• THE PROBLEM:
Out of the listing below, copy every line that carries the string "will".

• STUDY MATERIAL:
######

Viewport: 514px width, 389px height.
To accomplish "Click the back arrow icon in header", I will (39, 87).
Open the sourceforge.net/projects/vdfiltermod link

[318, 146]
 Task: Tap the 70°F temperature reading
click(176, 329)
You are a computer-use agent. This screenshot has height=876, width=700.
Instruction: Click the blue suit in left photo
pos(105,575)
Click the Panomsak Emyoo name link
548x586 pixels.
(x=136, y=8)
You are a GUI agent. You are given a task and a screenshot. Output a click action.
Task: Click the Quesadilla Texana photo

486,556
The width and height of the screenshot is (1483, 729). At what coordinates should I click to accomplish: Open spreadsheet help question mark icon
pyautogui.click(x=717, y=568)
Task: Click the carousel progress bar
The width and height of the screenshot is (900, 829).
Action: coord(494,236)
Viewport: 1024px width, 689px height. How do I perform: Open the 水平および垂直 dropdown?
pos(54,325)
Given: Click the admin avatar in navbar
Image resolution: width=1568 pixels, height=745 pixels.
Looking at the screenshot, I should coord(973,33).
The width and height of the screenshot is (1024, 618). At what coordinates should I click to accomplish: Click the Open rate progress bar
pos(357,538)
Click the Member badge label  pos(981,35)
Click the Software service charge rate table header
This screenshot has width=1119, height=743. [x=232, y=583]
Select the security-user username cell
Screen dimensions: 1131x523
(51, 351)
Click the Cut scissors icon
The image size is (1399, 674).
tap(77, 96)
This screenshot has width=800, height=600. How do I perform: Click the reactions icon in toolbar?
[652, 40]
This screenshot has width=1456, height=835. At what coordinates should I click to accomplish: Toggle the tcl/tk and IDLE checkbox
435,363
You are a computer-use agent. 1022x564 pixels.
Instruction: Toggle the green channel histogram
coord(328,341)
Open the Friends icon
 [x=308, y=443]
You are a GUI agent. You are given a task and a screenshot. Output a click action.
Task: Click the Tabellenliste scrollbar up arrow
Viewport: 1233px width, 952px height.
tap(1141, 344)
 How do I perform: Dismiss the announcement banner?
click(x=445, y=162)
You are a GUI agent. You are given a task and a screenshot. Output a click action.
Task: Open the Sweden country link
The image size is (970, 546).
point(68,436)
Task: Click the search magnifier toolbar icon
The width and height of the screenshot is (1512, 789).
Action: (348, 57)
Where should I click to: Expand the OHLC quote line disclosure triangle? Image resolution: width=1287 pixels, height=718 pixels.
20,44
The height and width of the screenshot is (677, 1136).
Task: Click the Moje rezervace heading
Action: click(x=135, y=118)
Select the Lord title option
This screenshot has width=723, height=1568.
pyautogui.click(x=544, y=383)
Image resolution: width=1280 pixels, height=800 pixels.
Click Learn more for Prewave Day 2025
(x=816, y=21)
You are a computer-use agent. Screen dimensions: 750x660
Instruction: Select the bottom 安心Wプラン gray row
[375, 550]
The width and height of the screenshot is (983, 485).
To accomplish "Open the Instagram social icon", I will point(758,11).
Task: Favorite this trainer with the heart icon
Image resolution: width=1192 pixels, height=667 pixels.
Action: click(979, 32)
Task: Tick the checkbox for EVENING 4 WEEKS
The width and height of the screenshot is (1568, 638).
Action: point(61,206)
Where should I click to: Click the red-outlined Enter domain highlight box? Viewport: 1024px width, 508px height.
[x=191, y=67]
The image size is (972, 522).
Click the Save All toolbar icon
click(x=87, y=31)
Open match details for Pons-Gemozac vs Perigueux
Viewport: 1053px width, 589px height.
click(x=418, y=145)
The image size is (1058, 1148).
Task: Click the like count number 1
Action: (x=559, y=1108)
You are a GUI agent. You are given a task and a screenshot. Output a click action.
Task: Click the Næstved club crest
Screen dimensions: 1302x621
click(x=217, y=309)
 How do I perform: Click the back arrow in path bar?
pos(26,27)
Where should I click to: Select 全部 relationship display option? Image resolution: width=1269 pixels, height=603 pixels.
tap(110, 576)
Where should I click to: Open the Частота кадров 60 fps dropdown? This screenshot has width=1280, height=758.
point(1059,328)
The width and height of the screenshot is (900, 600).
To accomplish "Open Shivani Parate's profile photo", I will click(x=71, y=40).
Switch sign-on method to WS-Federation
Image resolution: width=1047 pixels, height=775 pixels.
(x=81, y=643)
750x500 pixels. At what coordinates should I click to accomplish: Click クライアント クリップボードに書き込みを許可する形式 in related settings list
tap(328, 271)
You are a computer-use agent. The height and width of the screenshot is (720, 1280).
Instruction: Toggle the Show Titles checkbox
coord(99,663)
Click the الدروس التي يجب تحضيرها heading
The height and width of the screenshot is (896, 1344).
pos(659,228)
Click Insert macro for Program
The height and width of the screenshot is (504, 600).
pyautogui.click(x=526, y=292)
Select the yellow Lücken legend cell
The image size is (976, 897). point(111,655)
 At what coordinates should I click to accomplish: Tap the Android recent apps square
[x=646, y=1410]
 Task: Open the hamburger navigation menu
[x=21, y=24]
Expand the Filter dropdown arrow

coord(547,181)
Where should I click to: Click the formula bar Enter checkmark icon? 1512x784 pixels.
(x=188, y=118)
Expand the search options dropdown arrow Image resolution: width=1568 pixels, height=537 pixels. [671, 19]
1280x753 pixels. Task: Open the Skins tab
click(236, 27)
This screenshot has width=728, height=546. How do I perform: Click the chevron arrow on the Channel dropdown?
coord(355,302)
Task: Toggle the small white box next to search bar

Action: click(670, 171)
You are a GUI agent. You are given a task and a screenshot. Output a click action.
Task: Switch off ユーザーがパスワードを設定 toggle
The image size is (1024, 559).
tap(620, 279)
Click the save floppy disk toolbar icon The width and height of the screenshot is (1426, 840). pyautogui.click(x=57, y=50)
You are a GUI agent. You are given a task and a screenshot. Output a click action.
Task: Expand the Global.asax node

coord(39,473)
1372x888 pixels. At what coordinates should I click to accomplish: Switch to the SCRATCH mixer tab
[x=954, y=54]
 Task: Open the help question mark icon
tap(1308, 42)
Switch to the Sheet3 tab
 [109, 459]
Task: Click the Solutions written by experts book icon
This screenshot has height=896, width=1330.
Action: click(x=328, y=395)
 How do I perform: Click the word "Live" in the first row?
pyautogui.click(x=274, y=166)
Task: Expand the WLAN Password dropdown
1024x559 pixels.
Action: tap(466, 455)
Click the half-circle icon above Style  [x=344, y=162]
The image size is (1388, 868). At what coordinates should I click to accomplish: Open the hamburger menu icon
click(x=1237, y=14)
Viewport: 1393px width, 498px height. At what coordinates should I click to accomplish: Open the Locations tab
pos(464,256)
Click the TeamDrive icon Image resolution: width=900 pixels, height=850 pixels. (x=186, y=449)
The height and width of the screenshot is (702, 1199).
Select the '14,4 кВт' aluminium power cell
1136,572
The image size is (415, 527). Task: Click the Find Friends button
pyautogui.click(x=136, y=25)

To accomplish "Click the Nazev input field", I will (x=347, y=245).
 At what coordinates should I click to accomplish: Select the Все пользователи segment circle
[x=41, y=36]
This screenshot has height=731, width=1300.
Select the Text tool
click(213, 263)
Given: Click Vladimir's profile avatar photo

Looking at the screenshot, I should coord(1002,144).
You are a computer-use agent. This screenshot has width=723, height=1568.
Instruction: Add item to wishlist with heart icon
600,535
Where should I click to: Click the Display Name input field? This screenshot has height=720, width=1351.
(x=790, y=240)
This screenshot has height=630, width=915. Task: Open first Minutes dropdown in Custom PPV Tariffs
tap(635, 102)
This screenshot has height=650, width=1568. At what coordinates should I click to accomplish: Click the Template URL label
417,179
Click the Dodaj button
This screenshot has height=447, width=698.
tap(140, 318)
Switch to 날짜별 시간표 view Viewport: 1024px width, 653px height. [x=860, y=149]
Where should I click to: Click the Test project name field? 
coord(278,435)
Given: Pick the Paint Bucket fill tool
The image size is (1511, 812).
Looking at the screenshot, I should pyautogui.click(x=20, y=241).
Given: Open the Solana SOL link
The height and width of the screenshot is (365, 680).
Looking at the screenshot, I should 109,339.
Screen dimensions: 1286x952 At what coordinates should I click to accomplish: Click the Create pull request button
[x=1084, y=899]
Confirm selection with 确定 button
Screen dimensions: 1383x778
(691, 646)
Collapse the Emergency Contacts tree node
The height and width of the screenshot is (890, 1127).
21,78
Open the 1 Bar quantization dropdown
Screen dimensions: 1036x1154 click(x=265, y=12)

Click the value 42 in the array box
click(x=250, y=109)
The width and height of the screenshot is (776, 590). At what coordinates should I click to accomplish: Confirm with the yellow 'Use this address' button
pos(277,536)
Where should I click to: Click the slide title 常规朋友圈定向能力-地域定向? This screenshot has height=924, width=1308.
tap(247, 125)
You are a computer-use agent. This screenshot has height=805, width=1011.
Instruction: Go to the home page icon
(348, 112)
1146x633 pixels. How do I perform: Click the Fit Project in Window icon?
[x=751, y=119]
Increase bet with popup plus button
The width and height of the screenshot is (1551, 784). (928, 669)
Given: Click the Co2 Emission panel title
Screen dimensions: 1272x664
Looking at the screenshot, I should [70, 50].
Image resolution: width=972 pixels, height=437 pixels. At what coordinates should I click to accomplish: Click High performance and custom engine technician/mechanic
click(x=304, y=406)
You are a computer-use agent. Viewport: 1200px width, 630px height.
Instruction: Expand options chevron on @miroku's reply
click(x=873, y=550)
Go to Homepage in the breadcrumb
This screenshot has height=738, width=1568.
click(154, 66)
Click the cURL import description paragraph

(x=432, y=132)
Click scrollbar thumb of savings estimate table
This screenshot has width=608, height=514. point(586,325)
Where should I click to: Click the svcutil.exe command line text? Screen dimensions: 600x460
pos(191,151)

######

• SOLVED EXERCISE:
To accomplish "Click the back arrow icon in header", I will (39, 87).
To accomplish "Open the Instagram social icon", I will point(758,11).
To accomplish "Open Shivani Parate's profile photo", I will click(x=71, y=40).
To accomplish "Click the Nazev input field", I will (x=347, y=245).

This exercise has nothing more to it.